* Begin *

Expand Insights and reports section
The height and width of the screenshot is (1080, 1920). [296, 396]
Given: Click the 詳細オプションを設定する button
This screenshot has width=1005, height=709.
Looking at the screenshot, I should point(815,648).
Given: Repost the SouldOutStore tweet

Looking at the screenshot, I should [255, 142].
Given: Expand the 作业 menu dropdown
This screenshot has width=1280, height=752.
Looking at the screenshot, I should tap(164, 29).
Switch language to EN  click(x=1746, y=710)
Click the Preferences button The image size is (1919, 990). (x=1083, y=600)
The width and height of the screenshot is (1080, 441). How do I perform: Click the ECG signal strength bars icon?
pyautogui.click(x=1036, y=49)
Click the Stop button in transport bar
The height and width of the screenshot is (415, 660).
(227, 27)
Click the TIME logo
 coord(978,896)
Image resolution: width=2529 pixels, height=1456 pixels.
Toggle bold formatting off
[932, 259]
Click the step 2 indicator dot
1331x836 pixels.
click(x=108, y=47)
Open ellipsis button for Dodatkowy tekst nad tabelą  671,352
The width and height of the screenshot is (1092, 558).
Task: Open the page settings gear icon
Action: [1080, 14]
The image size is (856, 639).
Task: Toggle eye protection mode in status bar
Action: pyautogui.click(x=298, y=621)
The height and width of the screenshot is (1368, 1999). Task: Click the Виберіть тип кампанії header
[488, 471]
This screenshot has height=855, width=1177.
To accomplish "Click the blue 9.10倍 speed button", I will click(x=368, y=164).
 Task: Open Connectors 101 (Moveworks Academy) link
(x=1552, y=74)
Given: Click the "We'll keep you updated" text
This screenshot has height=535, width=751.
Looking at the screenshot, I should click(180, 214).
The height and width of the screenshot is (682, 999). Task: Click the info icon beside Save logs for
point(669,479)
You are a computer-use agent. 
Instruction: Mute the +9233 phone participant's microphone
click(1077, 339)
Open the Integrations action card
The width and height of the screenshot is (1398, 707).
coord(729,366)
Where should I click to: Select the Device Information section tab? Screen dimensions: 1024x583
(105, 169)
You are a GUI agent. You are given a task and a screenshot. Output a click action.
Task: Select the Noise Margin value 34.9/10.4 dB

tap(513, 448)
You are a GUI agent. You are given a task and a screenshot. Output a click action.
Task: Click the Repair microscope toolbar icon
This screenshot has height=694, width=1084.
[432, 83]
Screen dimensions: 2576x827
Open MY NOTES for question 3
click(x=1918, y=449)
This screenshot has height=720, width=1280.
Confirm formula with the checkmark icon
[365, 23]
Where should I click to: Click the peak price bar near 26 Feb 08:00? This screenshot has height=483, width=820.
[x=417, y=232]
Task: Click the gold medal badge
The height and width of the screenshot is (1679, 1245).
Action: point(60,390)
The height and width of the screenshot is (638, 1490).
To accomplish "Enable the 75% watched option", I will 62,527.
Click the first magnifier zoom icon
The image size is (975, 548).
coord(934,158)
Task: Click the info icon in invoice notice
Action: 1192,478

* End *

Written task: Copy these rows back word for word.

Result:
Expand Insights and reports section
The height and width of the screenshot is (1080, 1920). [296, 396]
Given: Click the 詳細オプションを設定する button
This screenshot has width=1005, height=709.
Looking at the screenshot, I should point(815,648).
Given: Repost the SouldOutStore tweet

Looking at the screenshot, I should [255, 142].
Given: Expand the 作业 menu dropdown
This screenshot has width=1280, height=752.
Looking at the screenshot, I should tap(164, 29).
Switch language to EN  click(x=1746, y=710)
Click the Preferences button The image size is (1919, 990). (x=1083, y=600)
The width and height of the screenshot is (1080, 441). How do I perform: Click the ECG signal strength bars icon?
pyautogui.click(x=1036, y=49)
Click the Stop button in transport bar
The height and width of the screenshot is (415, 660).
(227, 27)
Click the TIME logo
 coord(978,896)
Image resolution: width=2529 pixels, height=1456 pixels.
Toggle bold formatting off
[932, 259]
Click the step 2 indicator dot
1331x836 pixels.
click(x=108, y=47)
Open ellipsis button for Dodatkowy tekst nad tabelą  671,352
The width and height of the screenshot is (1092, 558).
Task: Open the page settings gear icon
Action: [1080, 14]
The image size is (856, 639).
Task: Toggle eye protection mode in status bar
Action: pyautogui.click(x=298, y=621)
The height and width of the screenshot is (1368, 1999). Task: Click the Виберіть тип кампанії header
[488, 471]
This screenshot has height=855, width=1177.
To accomplish "Click the blue 9.10倍 speed button", I will click(x=368, y=164).
 Task: Open Connectors 101 (Moveworks Academy) link
(x=1552, y=74)
Given: Click the "We'll keep you updated" text
This screenshot has height=535, width=751.
Looking at the screenshot, I should click(180, 214).
The height and width of the screenshot is (682, 999). Task: Click the info icon beside Save logs for
point(669,479)
You are a computer-use agent. 
Instruction: Mute the +9233 phone participant's microphone
click(1077, 339)
Open the Integrations action card
The width and height of the screenshot is (1398, 707).
coord(729,366)
Where should I click to: Select the Device Information section tab? Screen dimensions: 1024x583
(105, 169)
You are a GUI agent. You are given a task and a screenshot. Output a click action.
Task: Select the Noise Margin value 34.9/10.4 dB

tap(513, 448)
You are a GUI agent. You are given a task and a screenshot. Output a click action.
Task: Click the Repair microscope toolbar icon
This screenshot has height=694, width=1084.
[432, 83]
Screen dimensions: 2576x827
Open MY NOTES for question 3
click(x=1918, y=449)
This screenshot has height=720, width=1280.
Confirm formula with the checkmark icon
[365, 23]
Where should I click to: Click the peak price bar near 26 Feb 08:00? This screenshot has height=483, width=820.
[x=417, y=232]
Task: Click the gold medal badge
The height and width of the screenshot is (1679, 1245).
Action: point(60,390)
The height and width of the screenshot is (638, 1490).
To accomplish "Enable the 75% watched option", I will 62,527.
Click the first magnifier zoom icon
The image size is (975, 548).
coord(934,158)
Task: Click the info icon in invoice notice
Action: 1192,478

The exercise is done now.